Some years ago, a major retailer in the United Kingdom was asked what happened when they introduced the Data Protection Directive of 1995 (an immense shift – almost like a sea change – in the way that personal information was handled). Surprisingly, he said he had no idea. In fact, he said he couldn’t remember a time when they did not have a data protection law in place; indeed, he suspected that no one in his organisation would remember that far back.

South Africa’s sea change for data protection has just been announced by President Cyril Ramaphosa. Almost all the remaining sections of the pdf Protection of Personal Information Act no. 4 of 2013 (816 KB) (POPIA) will be enacted on 01 July 2020. Before you go into full-on panic mode, this does not mean that POPIA will be in force as of 01 July 2020, it will only come into force a year after the commencement date (01 July 2021). A little panic may be justified.

POPIA’s journey has been an unusually long one, from the first draft of the Protection of Personal Information Bill in 2007 to its enactment in 2013 along with the appointment of the Information Regulator administered by Pansy Tlakula (chairperson), Adv. Legogang Stroom-Nzama, Adv. Collen Weapond and attorney Sizwe Snail Ka Mtuze. During this time, the entire European Union (EU) replaced their 1995 directive with the current EU General Data Protection Regulation (GDPR) (and lesser known General Data Protection Directive). It has been a long road, but we are finally at the place where Australia was in 1988: South Africa is about to have a law that protects the personal information of data subjects.

The announcement of the enactment of POPIA comes at a unique time in South Africa’s (and the world’s) history. The corona virus has swung South Africa firmly into recession with widespread unemployment along with a massively changed commercial environment and a tourism industry that has been pulverised. The requirement to comply with yet another piece of particularly complex and tricky legislation seems more of a cruel and unusual punishment for South African companies. However, all is not doom and gloom. A 2020 study by CISCO found that for every US dollar of investment on data protection, the company received US$2.70 worth of benefit. What this ultimately means is that – if done right – data protection has the potential to significantly increase company profits.

South Africa’s data protection legislation comes into force just as many other African countries are starting their own path towards the protection of personal information. Countries, such as Egypt, Nigeria and Rwanda, have a draft data protection law which is close to enactment.
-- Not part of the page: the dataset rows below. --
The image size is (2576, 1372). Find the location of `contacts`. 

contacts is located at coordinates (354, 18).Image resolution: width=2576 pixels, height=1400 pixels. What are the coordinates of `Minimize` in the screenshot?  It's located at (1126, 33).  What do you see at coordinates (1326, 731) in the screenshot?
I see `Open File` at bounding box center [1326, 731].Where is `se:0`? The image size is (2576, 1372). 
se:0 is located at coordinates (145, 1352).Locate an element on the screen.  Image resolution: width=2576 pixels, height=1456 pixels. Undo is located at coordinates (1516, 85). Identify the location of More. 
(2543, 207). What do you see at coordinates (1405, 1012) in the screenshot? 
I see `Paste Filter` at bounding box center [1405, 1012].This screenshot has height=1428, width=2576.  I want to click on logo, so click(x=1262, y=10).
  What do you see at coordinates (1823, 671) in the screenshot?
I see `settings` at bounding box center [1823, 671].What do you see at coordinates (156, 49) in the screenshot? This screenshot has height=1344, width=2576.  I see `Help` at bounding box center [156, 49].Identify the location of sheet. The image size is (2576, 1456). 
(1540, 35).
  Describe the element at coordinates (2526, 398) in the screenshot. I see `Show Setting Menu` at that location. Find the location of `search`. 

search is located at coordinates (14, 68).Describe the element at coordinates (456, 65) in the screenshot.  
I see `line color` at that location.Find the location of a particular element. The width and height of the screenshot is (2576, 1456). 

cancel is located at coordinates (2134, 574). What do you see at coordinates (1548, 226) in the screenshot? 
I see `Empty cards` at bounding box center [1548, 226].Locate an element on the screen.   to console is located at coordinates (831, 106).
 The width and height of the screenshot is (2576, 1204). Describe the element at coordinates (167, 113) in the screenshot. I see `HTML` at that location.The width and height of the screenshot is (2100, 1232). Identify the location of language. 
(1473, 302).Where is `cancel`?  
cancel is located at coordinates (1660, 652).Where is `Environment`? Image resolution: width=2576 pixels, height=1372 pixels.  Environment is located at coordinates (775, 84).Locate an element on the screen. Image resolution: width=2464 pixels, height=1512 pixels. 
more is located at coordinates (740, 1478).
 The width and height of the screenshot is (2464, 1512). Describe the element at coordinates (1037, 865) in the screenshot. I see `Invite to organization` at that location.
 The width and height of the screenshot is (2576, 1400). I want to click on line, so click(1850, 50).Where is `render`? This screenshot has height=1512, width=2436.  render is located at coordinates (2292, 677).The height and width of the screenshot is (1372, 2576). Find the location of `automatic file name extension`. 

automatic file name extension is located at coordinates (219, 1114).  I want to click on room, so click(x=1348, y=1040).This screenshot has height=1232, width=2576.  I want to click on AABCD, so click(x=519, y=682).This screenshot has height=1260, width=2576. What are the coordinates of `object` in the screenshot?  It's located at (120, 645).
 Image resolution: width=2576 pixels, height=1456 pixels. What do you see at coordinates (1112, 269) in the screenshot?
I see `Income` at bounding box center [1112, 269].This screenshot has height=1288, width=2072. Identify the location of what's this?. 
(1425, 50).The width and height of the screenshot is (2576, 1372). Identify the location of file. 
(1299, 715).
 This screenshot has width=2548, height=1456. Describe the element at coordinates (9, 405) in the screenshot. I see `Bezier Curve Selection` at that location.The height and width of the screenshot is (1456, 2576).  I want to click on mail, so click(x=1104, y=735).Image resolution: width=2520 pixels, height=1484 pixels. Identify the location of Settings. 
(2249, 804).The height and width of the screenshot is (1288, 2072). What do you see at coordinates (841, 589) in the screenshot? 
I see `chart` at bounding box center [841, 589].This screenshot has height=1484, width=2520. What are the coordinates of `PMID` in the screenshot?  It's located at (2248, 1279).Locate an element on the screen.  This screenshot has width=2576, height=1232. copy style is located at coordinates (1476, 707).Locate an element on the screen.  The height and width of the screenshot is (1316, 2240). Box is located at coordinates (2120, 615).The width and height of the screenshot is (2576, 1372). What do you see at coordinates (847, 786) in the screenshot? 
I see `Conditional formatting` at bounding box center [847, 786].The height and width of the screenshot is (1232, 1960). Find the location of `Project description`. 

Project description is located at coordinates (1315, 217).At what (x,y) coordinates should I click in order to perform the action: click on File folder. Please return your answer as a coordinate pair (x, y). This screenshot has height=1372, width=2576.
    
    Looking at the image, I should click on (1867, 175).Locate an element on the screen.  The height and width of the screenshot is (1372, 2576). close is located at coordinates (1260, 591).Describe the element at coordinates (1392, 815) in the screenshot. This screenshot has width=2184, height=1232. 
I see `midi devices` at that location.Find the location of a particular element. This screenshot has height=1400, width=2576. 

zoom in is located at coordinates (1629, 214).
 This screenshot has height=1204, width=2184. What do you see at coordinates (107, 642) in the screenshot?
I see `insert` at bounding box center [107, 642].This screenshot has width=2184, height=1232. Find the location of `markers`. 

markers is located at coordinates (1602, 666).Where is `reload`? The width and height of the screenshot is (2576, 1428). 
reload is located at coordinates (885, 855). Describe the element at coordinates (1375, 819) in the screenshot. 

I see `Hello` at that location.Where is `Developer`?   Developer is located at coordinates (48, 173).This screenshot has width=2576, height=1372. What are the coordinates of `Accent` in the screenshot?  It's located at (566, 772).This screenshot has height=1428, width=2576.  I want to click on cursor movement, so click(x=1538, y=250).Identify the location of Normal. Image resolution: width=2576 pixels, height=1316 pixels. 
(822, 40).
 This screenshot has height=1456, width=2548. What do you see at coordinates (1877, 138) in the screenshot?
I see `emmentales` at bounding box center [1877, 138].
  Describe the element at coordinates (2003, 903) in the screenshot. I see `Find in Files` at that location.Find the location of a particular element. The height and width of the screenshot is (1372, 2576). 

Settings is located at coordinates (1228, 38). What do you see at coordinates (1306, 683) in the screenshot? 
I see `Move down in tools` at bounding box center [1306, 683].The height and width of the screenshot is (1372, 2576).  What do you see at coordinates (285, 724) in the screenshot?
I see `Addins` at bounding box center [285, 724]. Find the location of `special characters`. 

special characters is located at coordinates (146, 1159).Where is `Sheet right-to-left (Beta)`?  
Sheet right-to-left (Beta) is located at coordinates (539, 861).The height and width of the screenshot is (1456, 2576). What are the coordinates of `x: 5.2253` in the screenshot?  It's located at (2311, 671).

Others, such as Kenya, have just enacted their data protection law, whereas in 2017 Mauritius revised its 2006 data protection law in a manner similar to that of the EU GDPR.

From a consumer perspective, POPIA is several decades overdue as there is a prevailing culture in South Africa (and arguably in most of Africa) that personal information gets ‘owned’ by a company once it collects it, and it can do with it what it likes (including selling it at significant profit). Most African consumers currently feel that they have no rights over their personal information – even though at some fundamental level, they feel that they should.

While companies in developed countries may not recall much about their implementation of data protection, one thing is clear: a new data protection law stimulated a progressive increase in data subject requests (where a company is asked to reveal what information it holds about the person). This has increased exponentially as consumers realise that they actually have a right over their personal information and that daily infringements of their privacy – such as spam calls – are no longer acceptable.

It might be worthwhile to touch up on some of the positive things that POPIA has the potential to bring from an African Union (AU) perspective:

• While Mauritius is clearly ahead of the curve, the majority of African countries are just beginning their journey down the data protection path. This is a unique opportunity for African countries to work together to pool their collective resources and find common industry positions on data protection: not just benefiting from shared expertise but also fostering trade between African countries through the African Continental Free Trade Area (AfCFTA). From a practical perspective, the way to do this would be to draft data protection codes of conduct which would allow companies to comply with data protection in the same way, irrespective of the African country in which they are dealing.

• One of the small silver linings that the corona virus has brought to African shores is the necessity to rely more on e-commerce. In South Africa, for example, this has led to some online retailers having so many orders that they have been forced to shut their doors to try and cope with the backlog. This is an unique time for data protection regulators to come together to agree on a common contract template (similar to the EU’s model Data Processing Agreement) which could set out the rights and duties of data processors (called ‘Operators’ in South Africa) – this would be the African benchmark for respecting personal information while allowing business to flourish. Ideally these agreements would – unlike the EU model agreements – be drafted in plain language and would probably set a more attainable standard for African countries than the GDPR. POPIA also dovetails nicely with the principles of the AU’s Convention on Cyber Security and Personal Data Protection and the rise of African e-commerce. tralac has recently published ‘Trade in the Digital Economy: a tralac collection’ which includes a review of the Convention in Chapter 9: ‘Aligning Data Protection laws in Africa to facilitate e-commerce’.

Now that POPIA has been announced, maybe South Africa (and its fellow African countries) will be able to move towards a new normal, where privacy and the wishes of the individual are respected. This, in turn, will lead to South Africa being a safe destination for not only African personal information but for personal information worldwide.